Last year was not the IT industry's annus horribilis after all, according to the latest findings of an IDC executive survey. It shows IT spending trends and CIO attitudes in Australia as surprisingly positive against the recession cloud that analysts predicted for 2002.
Addressing IDC's Directions 2002 Conference, IDC InTep Forum manager Peter Hind said while it was widely perceived the IT industry had struggled to survive budgetary constraints last year, the results of a recent study covering 300 trans-Tasman IT executives painted a refreshingly different picture.
"The perception is 'we never had it so tough'; that quite a few of us ate rice pudding last year, but is this perception valid?" he asked.
According to the survey covering CIOs from all industry sectors, and despite a gloomy economic outlook, IT spending was relatively steady during 2001.
However, IT spending is plateauing now, Hind said, because it is far less an executive priority or strategic area than before.
IT spend as a proportion of annual turnover is around 2 per cent, according to IDC research.
Hind said the way business perceives IT is moving from a "galvanised view to one of operational performance".
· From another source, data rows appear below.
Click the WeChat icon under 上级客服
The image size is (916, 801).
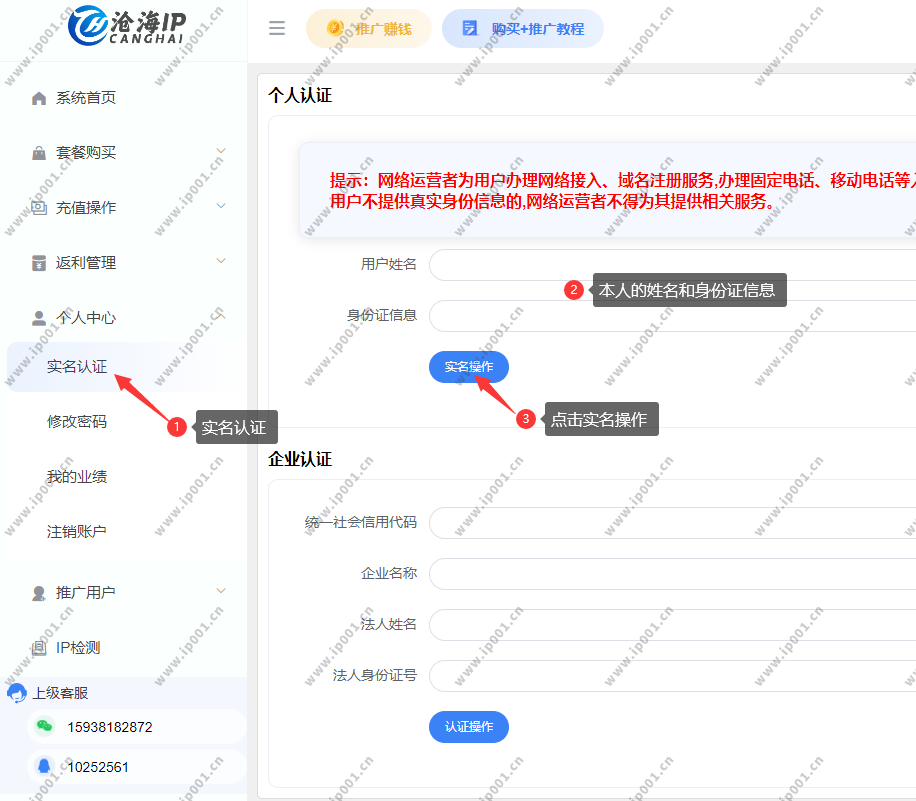pos(44,727)
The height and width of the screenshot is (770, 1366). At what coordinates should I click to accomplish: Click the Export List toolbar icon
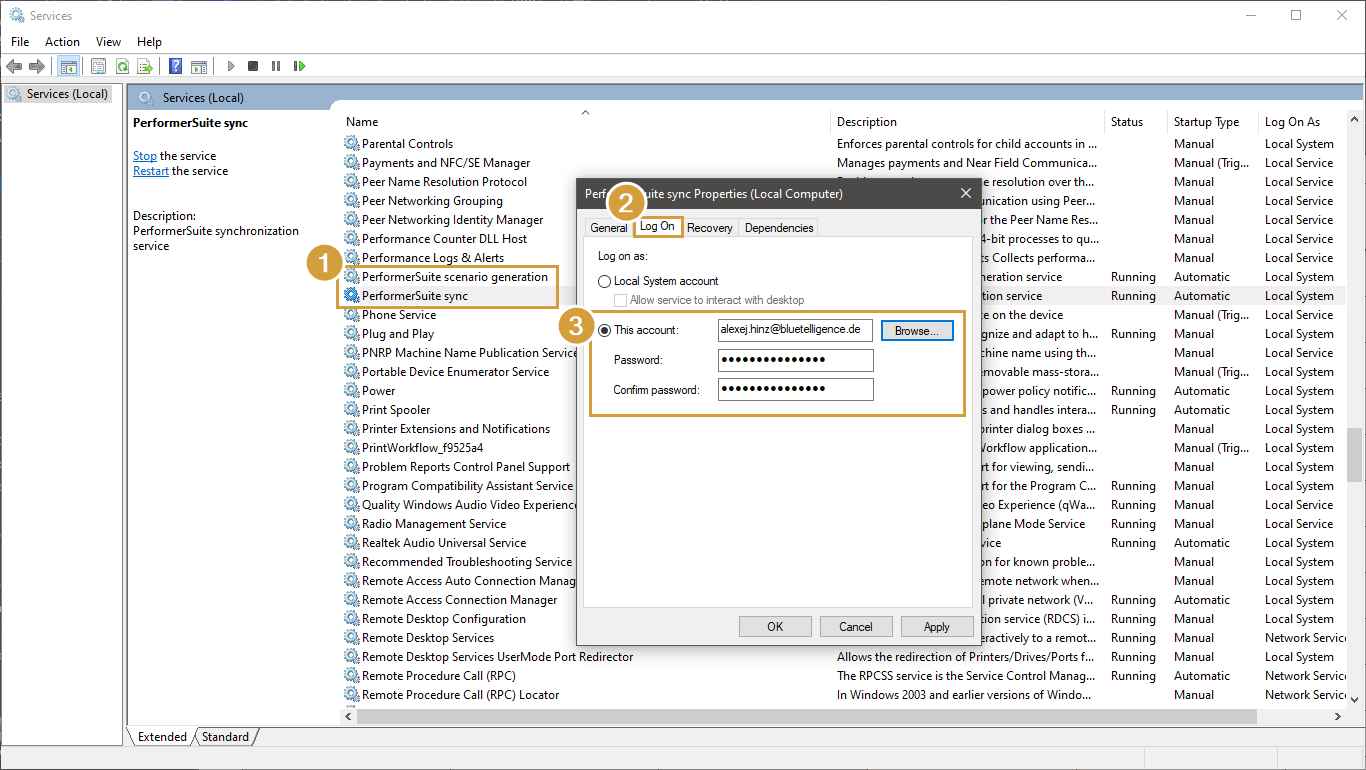(145, 66)
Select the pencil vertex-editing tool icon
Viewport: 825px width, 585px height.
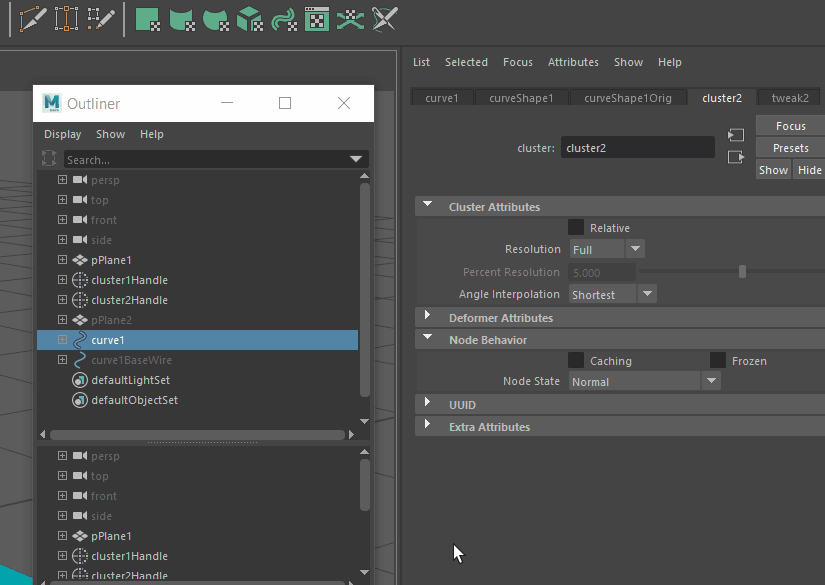pyautogui.click(x=101, y=19)
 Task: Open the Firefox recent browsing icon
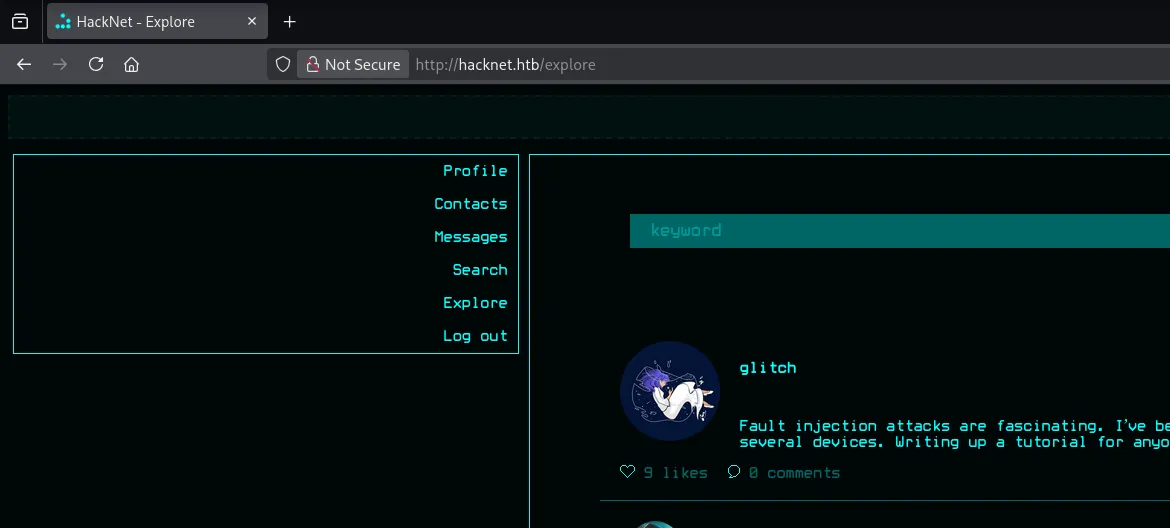tap(20, 21)
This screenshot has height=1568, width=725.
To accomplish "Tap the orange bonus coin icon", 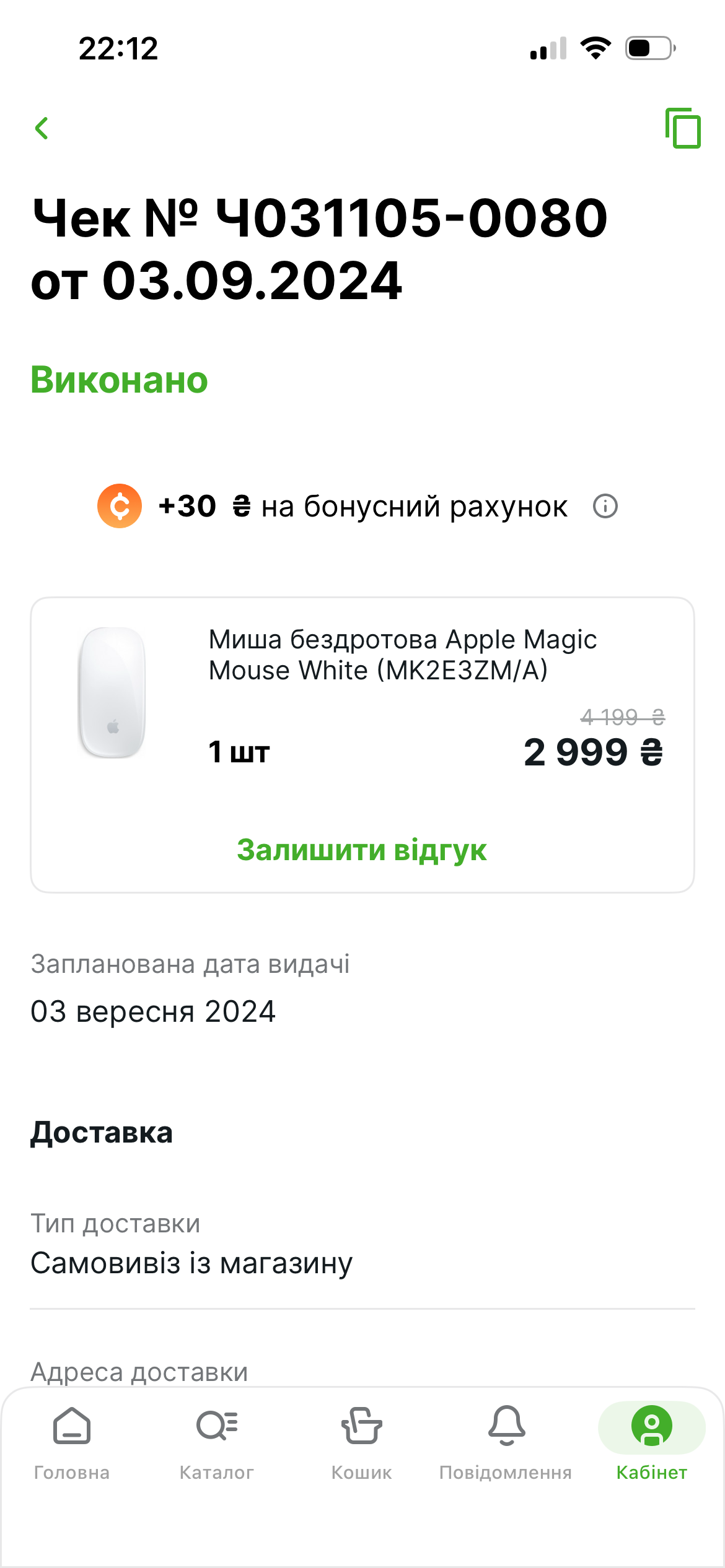I will click(x=120, y=506).
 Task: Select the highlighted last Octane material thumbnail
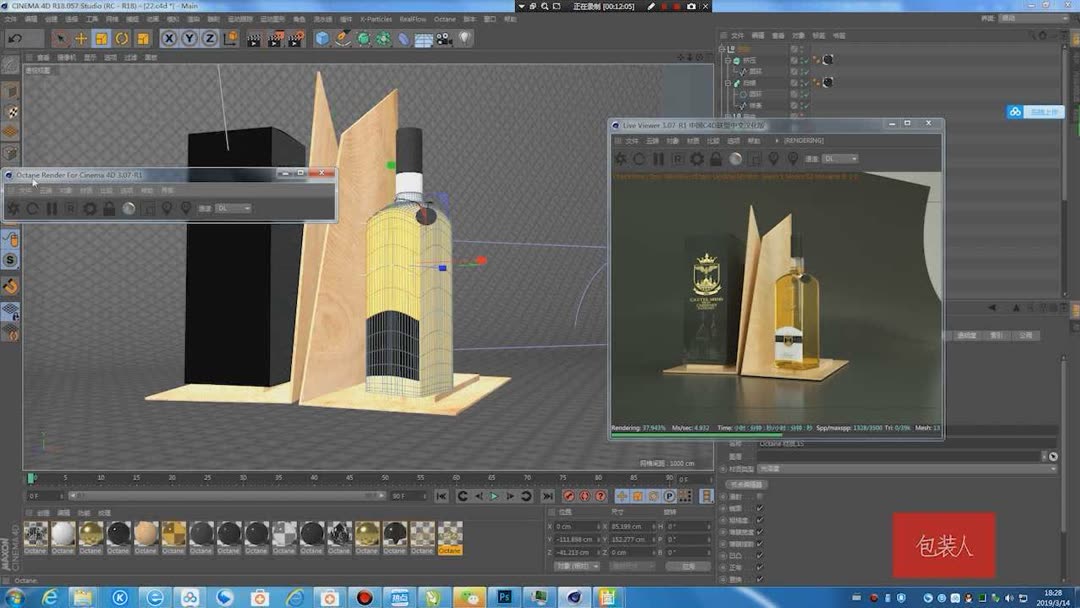coord(450,535)
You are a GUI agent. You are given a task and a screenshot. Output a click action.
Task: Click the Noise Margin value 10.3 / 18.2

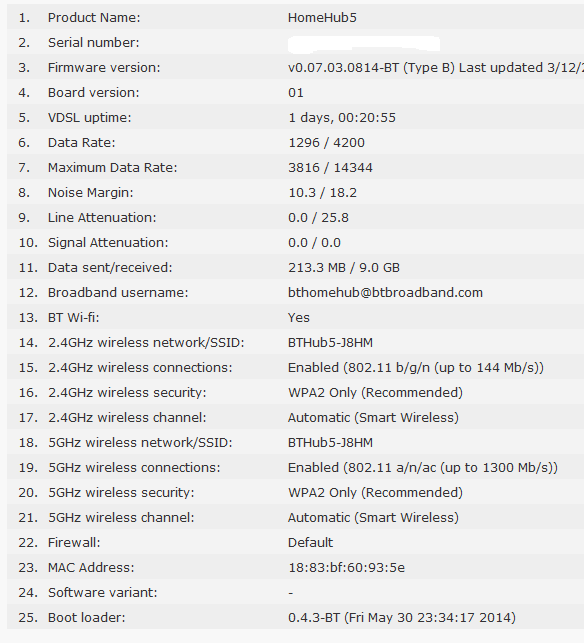click(x=322, y=193)
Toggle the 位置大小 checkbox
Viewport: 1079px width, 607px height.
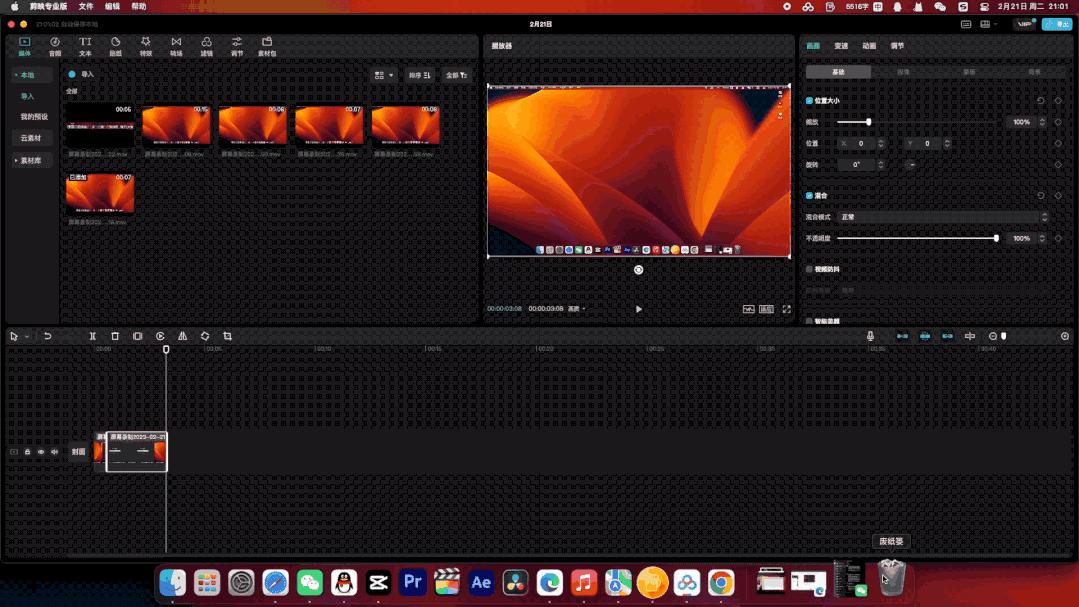(809, 101)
He suggests this change could be a good thing. "We're moving away from a panacea of [business] problems to a realisation that IT is just a contributor to solving business problems."
Compared to six months ago, current economic sentiment is stronger among IT and business leaders from the top end to medium-size sector.
Among CIOs the e-business market is seen as a hot investment.
Hind said most of them were assessing how they could "seriously" harness e-business for efficiency gains and competitive advantage.